Voilà. Et Robin des Bois, là-dedans ? Il s’agit d’un groupe écologiste créé en France par Jacky Bonnemains, Katia et Marlène Kanas en 1985. Jacky est resté seul à bord. C’est un homme de grand talent, que je connais depuis près de vingt ans, et que j’ai souvent défendu contre les critiques. Je n’ai pas le temps de détailler ici pourquoi. Souvent, je dois tout de même le dire, à cause de complaisances supposées – que j’ai contestées publiquement – avec des industriels ou des institutions, dans le nucléaire par exemple.

Je pensais, je pense toujours que Jacky est un homme intègre, qui a rendu d’innombrables services à la cause écologiste. Et pourtant, je suis fâché avec lui. Pour longtemps, je le crains. Pourquoi ? Mais parce que j’ai osé lui adresser, au moment du Clemenceau, un petit mot de protestation. Ferme, je dois dire. Jacky soutenait en effet la position de la Marine nationale, défendait même la réputation de celle-ci, prétendant contre toute évidence que les conditions d’un démantèlement correct du Clem’ étaient réunies en Inde.

Or, je savais, et il ne le contestait d’ailleurs pas, qu’il ne s’était pas rendu en Inde pour juger de l’état des « chantiers » locaux de démantèlement. Pour soutenir, sur ce dossier, l’armée, il lui avait suffi de photographies ! Alors non. Alors non. Je me suis fâché, nous nous sommes fâchés. Et cette amitié sincère de près de vingt ans a sombré dans un trou noir. Un de de plus.

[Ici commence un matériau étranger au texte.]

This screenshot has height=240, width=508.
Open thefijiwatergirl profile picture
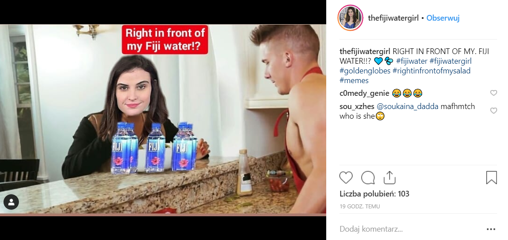tap(350, 18)
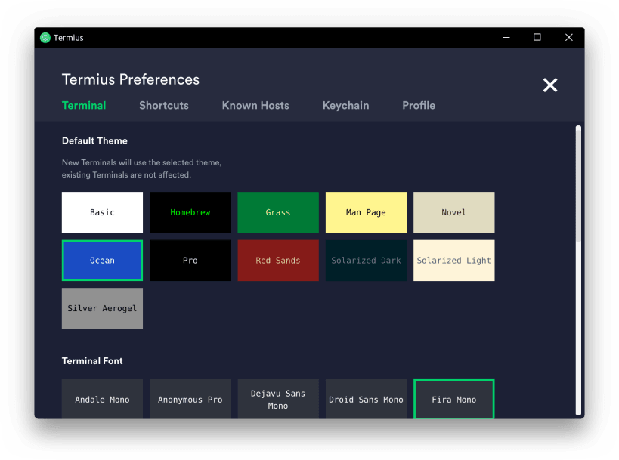Image resolution: width=619 pixels, height=460 pixels.
Task: Choose the Basic theme
Action: pos(102,212)
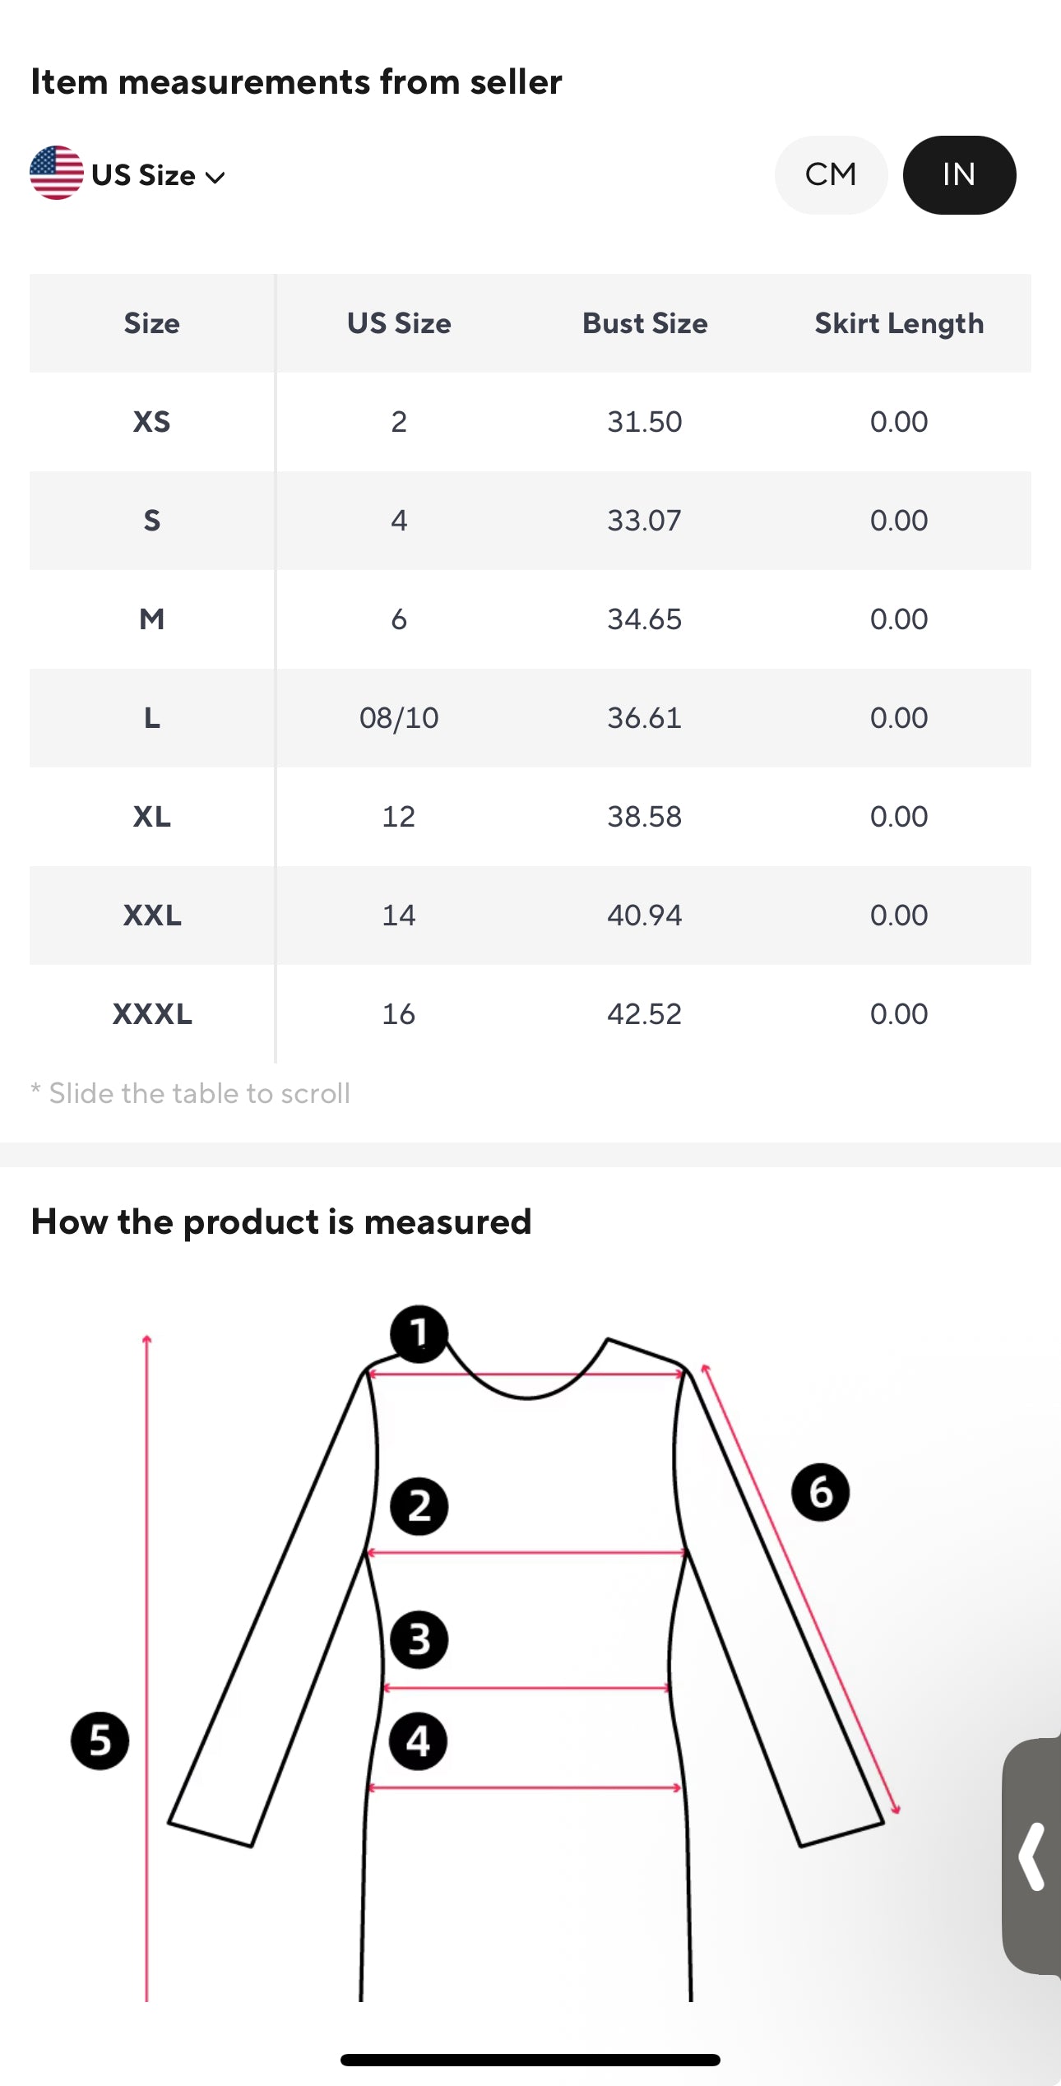Tap the 08/10 US size cell
The height and width of the screenshot is (2086, 1061).
399,718
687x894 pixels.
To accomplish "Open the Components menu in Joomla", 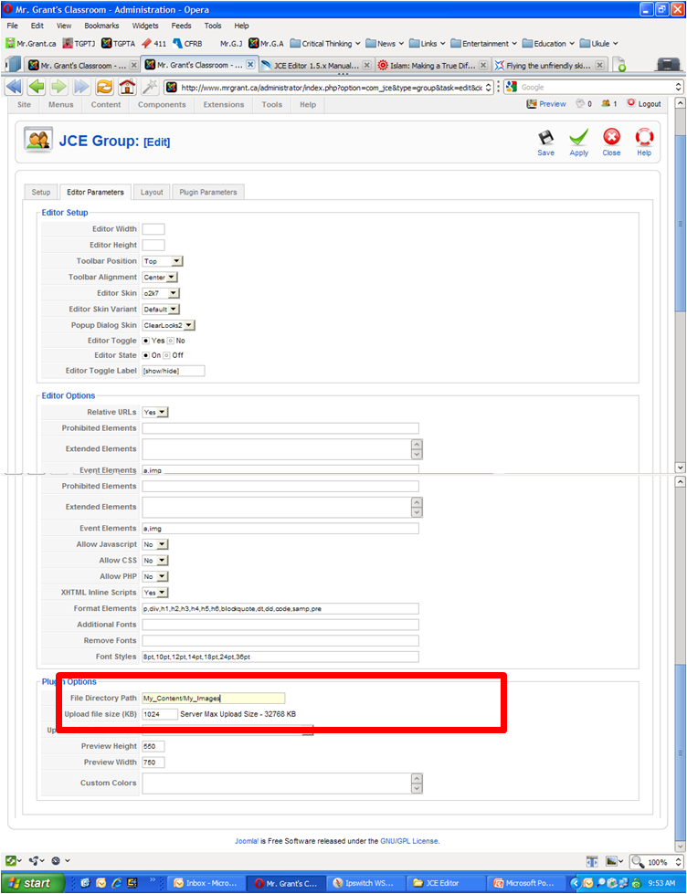I will [x=162, y=104].
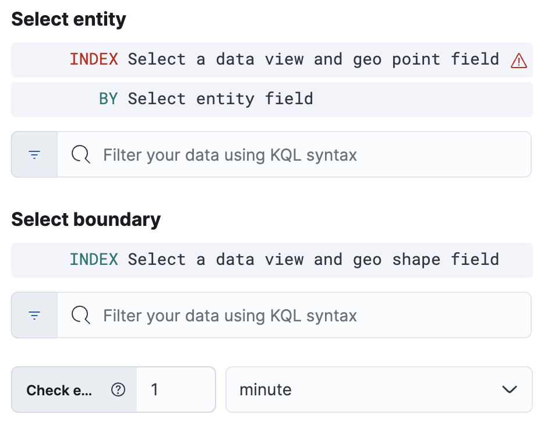This screenshot has height=432, width=551.
Task: Click the magnifier icon in boundary KQL filter
Action: pyautogui.click(x=80, y=316)
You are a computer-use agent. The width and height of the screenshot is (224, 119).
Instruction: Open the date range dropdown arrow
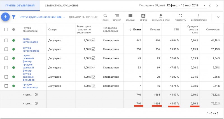[205, 5]
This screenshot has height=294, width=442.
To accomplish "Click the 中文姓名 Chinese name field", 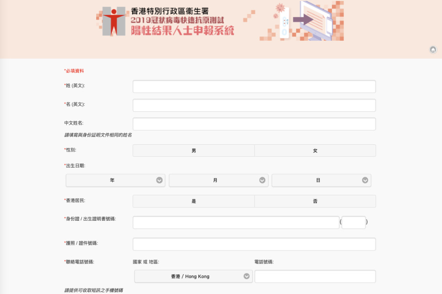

Je vais vous dire, et ce n’est pas un mystère. Un écologiste qui oublie la misère humaine, qui se rend aveugle à la domination, à l’exploitation, aux désastres réels du monde réel, ne saurait être à mes yeux un écologiste. C’est une position, n’est-ce pas ? Elle est évidemment discutable. Mais c’est la mienne. Et voilà pourquoi je salue et embrasse Annie Thébaud-Mony. Et voilà pourquoi je suis fâché avec Robin des Bois.